+++ Artikel

Nachhaltigkeit und Mitbestimmung im Bankenaufsichtsrat
Nachhaltigkeitsberichte als wirksamer Hebel für Aufsichtsräte um auf eine sozial-ökologisch orientierte Unternehmensstrategie hinzuwirken.
Die Anhebung von Rechenschafts- und Publizitätspflichten für Unternehmen zu Umwelt, Soziales und Governance sind entscheidender Anknüpfungspunkt für Betriebs- und Aufsichtsräte, um auf eine sozial-ökologisch nachhaltig ausgerichtete Unternehmensführung hinzuwirken.
Die Nachhaltigkeitsberichterstattung ist ein wirksamer Hebel für Arbeitnehmervertreter:innen im Aufsichtsrat. Arbeitnehmervertreter:innen sollten daher proaktiv vorgehen und strategische Fragen zur „Nachhaltigkeits-Governance“ im Unternehmen sprich zur Etablierung bzw. zum Ausbau des Nachhaltigkeitsreportings sowie zur Verankerung der Nachhaltigkeitsstrategie (Ziele, Evaluierung) aufwerfen. Dies mit besonderem Fokus auf das Reporting und die Festlegung sozialer Zielsetzungen (z.B. Aus- und Weiterbildung fördern und gerecht verteilen, Gesundheit und Sicherheit am Arbeitsplatz, Fluktuation senken, Gleichstellung vorantreiben). Von höchster Bedeutung für die Umsetzung einer wirksamen Nachhaltigkeitsstrategie ist die Einrichtung eines Nachhaltigkeitsmanagements, mit entsprechenden Ressourcen (Personal, Budget).
Schon heute nimmt der Gesetzgeber Vorstand und Aufsichtsrat in die Pflicht, für die Qualität der „nichtfinanziellen Berichte“ sowie der ihr zugrunde liegenden Datenerfassungs- und Steuerungssysteme Sorge zu tragen. Durch den veröffentlichten Richtlinienentwurf der EU-Kommission zu einer Corporate Sustainability Reporting Directive (CSRD) vom April 2021 erfährt diese Verantwortung weiteren Nachdruck. Am 24. Februar 2022 hat der Rat nunmehr seinen Standpunkt („allgemeine Ausrichtung“) zu dem Vorschlag der Europäischen Kommission festgelegt. Mit dieser allgemeinen Ausrichtung erhält der Ratsvorsitz ein Mandat für weitere Gespräche mit dem Europäischen Parlament, die im Frühjahr 2022 beginnen sollen. Zu den wesentlichen Neuerungen für Management und Aufsichtsrat:
Ein Thema, das auf besonders umfassende Art und Weise neu geregelt wird, ist jenes der externen Prüfung der Nachhaltigkeitsberichterstattung – primär durch hierfür beauftragte Wirtschaftsprüfer:innen oder andere spezialisierte Dienstleister:innen. Dies soll grundsätzlich den Aufsichtsrat unterstützen, seinen eigenen Prüfpflichten nachzukommen. Die vorgeschlagenen Neuregelungen sind von großer Komplexität und machen daher eine intensive Befassung durch den Aufsichtsrat unumgänglich. Dieser ist weiterhin für die Beauftragung und Sicherstellung einer adäquaten Durchführung der beauftragten Prüfung verantwortlich. Weiters ist die allgemeine Bestimmung des § 82 Aktiengesetz (AktG) zu berücksichtigen, die den Vorstand zur Führung eines angemessenen IKS und Rechnungswesens verpflichtet – was gleichermaßen für die Nachhaltigkeitsberichterstattung gilt. Dies hat der Aufsichtsrat wiederum zu überwachen. Und auch für die weitere Transformation der Organisations- und Governance-Strukturen hat der Aufsichtsrat seine Beiträge zu leisten: Zunehmend lässt sich der Bedarf erkennen, die oftmals historisch gewachsenen Nachhaltigkeits-Agenden in Unternehmen in die Finanzorganisation und die dafür entwickelten Systeme, Prozesse und Rollenprofile zu überführen.

++++++
+++ Bereitgestellte Daten

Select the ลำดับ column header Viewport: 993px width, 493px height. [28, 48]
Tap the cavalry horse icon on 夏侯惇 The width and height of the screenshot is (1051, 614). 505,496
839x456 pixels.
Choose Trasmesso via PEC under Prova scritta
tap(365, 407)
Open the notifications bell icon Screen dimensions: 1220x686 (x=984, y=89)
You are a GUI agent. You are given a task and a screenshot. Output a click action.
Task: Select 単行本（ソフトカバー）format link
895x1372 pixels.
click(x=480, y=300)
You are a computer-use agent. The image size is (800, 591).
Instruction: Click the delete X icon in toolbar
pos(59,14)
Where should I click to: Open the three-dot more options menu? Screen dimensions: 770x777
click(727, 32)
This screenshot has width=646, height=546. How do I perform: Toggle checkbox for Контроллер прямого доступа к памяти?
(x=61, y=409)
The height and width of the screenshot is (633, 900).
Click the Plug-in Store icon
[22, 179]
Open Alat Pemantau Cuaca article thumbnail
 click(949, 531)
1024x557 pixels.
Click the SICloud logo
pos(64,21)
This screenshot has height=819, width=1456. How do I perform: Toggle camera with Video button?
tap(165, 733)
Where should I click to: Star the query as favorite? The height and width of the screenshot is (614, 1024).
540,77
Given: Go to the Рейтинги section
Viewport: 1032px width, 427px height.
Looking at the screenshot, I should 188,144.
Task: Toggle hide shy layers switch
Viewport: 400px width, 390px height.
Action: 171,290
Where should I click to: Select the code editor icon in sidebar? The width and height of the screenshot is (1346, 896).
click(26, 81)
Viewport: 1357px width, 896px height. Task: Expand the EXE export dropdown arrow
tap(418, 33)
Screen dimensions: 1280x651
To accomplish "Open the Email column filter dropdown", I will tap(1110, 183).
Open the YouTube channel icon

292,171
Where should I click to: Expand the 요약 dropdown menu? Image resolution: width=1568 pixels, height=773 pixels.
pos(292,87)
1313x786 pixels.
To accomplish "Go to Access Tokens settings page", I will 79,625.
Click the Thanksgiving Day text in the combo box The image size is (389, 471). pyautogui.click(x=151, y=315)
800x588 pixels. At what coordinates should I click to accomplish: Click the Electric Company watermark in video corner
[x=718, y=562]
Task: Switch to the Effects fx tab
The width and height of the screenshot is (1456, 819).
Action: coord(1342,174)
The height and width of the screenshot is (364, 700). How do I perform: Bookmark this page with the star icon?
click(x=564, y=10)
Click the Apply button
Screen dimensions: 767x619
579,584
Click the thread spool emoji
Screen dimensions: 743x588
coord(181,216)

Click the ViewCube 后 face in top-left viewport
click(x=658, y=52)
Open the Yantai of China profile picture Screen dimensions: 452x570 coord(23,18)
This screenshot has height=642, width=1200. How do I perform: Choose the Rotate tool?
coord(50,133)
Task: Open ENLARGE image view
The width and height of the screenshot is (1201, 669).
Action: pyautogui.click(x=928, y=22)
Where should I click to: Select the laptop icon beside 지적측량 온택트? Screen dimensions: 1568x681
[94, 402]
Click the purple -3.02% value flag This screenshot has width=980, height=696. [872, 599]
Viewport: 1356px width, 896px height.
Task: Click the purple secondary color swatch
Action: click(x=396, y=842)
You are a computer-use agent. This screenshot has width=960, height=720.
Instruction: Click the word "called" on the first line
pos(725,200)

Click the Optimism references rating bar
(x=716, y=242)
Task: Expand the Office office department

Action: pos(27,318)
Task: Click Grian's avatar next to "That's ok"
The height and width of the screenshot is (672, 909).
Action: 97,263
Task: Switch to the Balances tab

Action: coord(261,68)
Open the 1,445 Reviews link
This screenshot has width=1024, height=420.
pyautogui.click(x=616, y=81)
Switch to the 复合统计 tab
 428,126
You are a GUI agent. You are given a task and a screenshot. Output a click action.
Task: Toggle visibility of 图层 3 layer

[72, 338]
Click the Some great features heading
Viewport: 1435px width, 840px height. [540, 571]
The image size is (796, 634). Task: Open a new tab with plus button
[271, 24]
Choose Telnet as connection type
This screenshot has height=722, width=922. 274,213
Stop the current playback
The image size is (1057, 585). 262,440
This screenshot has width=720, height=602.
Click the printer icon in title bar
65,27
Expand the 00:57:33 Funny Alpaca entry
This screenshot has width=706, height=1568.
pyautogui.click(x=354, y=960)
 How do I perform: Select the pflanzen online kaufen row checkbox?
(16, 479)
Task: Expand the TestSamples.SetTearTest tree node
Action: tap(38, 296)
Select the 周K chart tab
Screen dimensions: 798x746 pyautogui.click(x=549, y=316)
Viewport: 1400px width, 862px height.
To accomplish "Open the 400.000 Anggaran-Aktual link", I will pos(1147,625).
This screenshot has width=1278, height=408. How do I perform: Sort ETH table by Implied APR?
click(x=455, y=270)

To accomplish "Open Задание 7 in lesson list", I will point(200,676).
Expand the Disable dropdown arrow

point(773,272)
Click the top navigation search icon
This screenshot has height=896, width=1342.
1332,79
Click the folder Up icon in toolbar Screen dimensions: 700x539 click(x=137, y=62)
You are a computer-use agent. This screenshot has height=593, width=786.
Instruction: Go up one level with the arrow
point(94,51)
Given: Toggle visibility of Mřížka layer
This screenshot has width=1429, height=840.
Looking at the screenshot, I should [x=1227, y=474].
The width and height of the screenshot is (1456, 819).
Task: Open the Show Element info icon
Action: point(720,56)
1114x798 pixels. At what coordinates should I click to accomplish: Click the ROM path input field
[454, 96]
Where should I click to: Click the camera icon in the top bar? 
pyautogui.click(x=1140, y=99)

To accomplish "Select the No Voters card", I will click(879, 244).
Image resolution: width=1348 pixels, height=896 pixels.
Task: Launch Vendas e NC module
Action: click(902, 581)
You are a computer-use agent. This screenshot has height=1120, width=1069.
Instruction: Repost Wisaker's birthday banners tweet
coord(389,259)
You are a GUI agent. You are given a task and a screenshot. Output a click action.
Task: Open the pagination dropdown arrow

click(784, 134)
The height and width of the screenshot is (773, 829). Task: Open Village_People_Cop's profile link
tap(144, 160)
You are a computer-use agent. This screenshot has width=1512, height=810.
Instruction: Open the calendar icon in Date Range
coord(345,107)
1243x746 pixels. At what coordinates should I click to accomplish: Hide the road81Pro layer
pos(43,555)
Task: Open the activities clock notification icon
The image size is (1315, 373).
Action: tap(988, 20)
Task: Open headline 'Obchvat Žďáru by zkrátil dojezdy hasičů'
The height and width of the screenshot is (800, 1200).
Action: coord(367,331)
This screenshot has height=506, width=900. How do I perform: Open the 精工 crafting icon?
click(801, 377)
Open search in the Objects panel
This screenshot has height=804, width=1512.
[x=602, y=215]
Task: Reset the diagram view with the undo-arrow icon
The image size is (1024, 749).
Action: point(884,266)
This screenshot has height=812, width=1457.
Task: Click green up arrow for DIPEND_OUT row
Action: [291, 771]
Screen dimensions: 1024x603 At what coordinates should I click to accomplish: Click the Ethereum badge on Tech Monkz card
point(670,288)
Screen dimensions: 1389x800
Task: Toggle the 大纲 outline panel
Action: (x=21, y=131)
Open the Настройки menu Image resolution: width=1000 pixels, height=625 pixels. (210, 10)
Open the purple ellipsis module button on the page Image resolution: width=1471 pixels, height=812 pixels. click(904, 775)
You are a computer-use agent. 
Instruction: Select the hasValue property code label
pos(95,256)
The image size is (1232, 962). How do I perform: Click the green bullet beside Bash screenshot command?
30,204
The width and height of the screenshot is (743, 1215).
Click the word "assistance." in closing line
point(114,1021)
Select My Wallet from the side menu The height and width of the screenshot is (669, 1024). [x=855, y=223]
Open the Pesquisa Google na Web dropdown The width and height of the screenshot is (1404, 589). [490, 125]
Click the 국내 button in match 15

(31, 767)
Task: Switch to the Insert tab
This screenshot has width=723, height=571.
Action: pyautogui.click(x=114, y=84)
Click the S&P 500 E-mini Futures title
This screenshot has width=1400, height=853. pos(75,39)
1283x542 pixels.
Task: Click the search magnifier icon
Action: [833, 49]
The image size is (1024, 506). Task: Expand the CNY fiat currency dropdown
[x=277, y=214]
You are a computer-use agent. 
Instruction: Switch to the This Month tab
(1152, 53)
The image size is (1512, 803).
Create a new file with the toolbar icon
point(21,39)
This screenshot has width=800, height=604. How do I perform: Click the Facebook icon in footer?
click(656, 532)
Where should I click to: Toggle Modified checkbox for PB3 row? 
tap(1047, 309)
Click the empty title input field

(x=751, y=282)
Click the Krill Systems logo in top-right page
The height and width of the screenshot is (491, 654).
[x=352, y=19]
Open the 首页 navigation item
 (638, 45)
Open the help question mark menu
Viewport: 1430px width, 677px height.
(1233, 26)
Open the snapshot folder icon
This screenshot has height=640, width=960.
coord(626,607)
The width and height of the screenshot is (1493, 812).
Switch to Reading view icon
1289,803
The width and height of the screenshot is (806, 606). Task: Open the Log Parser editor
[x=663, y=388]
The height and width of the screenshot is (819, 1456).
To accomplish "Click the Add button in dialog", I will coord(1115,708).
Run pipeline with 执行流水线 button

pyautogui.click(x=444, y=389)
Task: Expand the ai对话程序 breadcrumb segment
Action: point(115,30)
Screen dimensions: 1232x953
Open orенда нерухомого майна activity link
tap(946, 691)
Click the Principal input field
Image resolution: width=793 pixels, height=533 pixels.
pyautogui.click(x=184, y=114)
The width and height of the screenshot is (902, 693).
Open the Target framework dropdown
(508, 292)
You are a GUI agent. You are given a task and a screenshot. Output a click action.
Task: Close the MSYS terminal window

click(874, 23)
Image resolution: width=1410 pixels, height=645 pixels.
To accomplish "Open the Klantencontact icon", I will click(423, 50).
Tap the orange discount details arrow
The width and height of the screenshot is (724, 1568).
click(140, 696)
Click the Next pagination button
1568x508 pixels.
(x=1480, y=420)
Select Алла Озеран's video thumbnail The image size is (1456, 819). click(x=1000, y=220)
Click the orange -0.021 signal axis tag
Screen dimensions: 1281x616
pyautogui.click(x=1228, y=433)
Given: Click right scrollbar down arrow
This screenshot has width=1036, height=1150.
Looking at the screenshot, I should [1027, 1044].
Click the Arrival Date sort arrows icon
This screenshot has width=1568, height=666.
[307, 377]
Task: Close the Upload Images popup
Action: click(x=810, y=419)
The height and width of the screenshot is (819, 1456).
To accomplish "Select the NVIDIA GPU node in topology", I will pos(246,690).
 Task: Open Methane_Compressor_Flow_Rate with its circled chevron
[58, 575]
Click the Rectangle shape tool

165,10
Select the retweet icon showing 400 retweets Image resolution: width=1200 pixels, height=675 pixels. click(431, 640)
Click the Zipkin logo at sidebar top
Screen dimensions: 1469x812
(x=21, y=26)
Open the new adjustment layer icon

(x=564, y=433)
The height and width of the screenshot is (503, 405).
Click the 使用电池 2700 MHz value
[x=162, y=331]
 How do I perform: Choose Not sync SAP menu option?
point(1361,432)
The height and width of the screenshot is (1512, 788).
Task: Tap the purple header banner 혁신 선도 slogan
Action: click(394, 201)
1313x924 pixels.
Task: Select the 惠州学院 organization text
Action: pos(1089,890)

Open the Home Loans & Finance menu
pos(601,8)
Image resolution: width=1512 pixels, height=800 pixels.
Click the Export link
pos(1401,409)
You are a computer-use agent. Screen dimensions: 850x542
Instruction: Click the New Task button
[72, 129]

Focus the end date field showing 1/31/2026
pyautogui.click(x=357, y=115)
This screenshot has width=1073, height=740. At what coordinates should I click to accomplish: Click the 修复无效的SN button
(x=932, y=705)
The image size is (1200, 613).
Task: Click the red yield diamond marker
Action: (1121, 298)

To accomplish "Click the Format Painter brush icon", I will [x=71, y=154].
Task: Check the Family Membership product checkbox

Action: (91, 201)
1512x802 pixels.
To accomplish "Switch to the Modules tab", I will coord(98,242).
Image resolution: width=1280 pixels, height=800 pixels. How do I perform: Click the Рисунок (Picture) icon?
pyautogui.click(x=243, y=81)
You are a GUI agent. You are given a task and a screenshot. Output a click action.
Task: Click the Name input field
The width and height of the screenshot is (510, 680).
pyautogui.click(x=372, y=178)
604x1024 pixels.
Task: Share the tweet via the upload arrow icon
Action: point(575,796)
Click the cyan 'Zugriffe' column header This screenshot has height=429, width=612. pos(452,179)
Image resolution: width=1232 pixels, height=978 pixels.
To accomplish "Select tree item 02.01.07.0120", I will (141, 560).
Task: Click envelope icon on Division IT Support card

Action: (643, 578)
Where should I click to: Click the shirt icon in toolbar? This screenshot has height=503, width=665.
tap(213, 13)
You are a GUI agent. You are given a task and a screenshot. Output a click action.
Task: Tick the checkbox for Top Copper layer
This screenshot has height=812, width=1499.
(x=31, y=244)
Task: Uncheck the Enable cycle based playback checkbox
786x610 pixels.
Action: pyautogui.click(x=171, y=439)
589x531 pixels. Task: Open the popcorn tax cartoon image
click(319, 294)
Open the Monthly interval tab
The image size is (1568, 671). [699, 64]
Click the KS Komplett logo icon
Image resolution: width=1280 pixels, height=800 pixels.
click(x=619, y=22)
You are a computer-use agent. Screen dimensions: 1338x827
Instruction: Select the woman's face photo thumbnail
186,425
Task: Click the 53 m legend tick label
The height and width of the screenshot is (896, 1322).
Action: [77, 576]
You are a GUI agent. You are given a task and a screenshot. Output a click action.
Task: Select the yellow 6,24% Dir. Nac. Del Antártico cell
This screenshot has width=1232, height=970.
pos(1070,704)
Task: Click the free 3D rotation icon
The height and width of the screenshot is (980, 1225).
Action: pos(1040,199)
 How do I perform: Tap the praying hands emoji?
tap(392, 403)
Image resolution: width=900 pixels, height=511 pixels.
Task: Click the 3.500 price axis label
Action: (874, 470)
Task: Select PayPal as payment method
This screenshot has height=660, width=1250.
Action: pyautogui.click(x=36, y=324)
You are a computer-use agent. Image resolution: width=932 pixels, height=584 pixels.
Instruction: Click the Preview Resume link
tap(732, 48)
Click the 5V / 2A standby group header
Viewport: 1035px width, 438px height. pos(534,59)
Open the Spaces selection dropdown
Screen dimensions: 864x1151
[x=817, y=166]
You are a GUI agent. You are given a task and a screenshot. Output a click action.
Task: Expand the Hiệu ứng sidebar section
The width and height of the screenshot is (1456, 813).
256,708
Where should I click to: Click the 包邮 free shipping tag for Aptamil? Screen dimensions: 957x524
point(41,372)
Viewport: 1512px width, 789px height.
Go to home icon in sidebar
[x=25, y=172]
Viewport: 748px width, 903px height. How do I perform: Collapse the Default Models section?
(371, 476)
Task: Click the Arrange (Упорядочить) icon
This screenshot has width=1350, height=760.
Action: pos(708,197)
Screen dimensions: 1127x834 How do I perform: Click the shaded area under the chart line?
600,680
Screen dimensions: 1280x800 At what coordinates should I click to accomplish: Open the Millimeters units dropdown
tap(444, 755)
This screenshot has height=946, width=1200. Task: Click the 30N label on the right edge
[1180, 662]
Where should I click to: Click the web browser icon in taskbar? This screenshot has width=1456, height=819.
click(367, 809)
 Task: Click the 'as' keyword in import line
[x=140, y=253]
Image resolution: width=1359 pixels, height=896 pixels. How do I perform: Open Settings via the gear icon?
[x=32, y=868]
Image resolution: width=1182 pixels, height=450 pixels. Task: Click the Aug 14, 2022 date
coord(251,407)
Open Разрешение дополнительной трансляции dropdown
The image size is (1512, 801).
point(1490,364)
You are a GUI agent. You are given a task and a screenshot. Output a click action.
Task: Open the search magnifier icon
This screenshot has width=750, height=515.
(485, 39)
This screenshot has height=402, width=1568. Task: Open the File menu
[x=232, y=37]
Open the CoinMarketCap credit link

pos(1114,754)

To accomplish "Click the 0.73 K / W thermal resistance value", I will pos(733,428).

++++++

[Ziel 1]
Extrahieren Sie aus dem Artikel den Abschnitt, der mit „Die Nachhaltigkeitsberichterstattung ist“ beginnt und bis einschließlich „Ressourcen (Personal, Budget).“ reicht.
[Ziel 2]
An welchem Datum hat der Rat laut dem Artikel seinen Standpunkt zum Vorschlag der Europäischen Kommission festgelegt?
[Ziel 3]
Nennen Sie alle sozialen Zielsetzungen, die der Artikel als Beispiele in Klammern anführt.

[Schriftliche Antwort 1]
Die Nachhaltigkeitsberichterstattung ist ein wirksamer Hebel für Arbeitnehmervertreter:innen im Aufsichtsrat. Arbeitnehmervertreter:innen sollten daher proaktiv vorgehen und strategische Fragen zur „Nachhaltigkeits-Governance“ im Unternehmen sprich zur Etablierung bzw. zum Ausbau des Nachhaltigkeitsreportings sowie zur Verankerung der Nachhaltigkeitsstrategie (Ziele, Evaluierung) aufwerfen. Dies mit besonderem Fokus auf das Reporting und die Festlegung sozialer Zielsetzungen (z.B. Aus- und Weiterbildung fördern und gerecht verteilen, Gesundheit und Sicherheit am Arbeitsplatz, Fluktuation senken, Gleichstellung vorantreiben). Von höchster Bedeutung für die Umsetzung einer wirksamen Nachhaltigkeitsstrategie ist die Einrichtung eines Nachhaltigkeitsmanagements, mit entsprechenden Ressourcen (Personal, Budget).

[Schriftliche Antwort 2]
Am 24. Februar 2022.

[Schriftliche Antwort 3]
- Aus- und Weiterbildung fördern und gerecht verteilen
- Gesundheit und Sicherheit am Arbeitsplatz
- Fluktuation senken
- Gleichstellung vorantreiben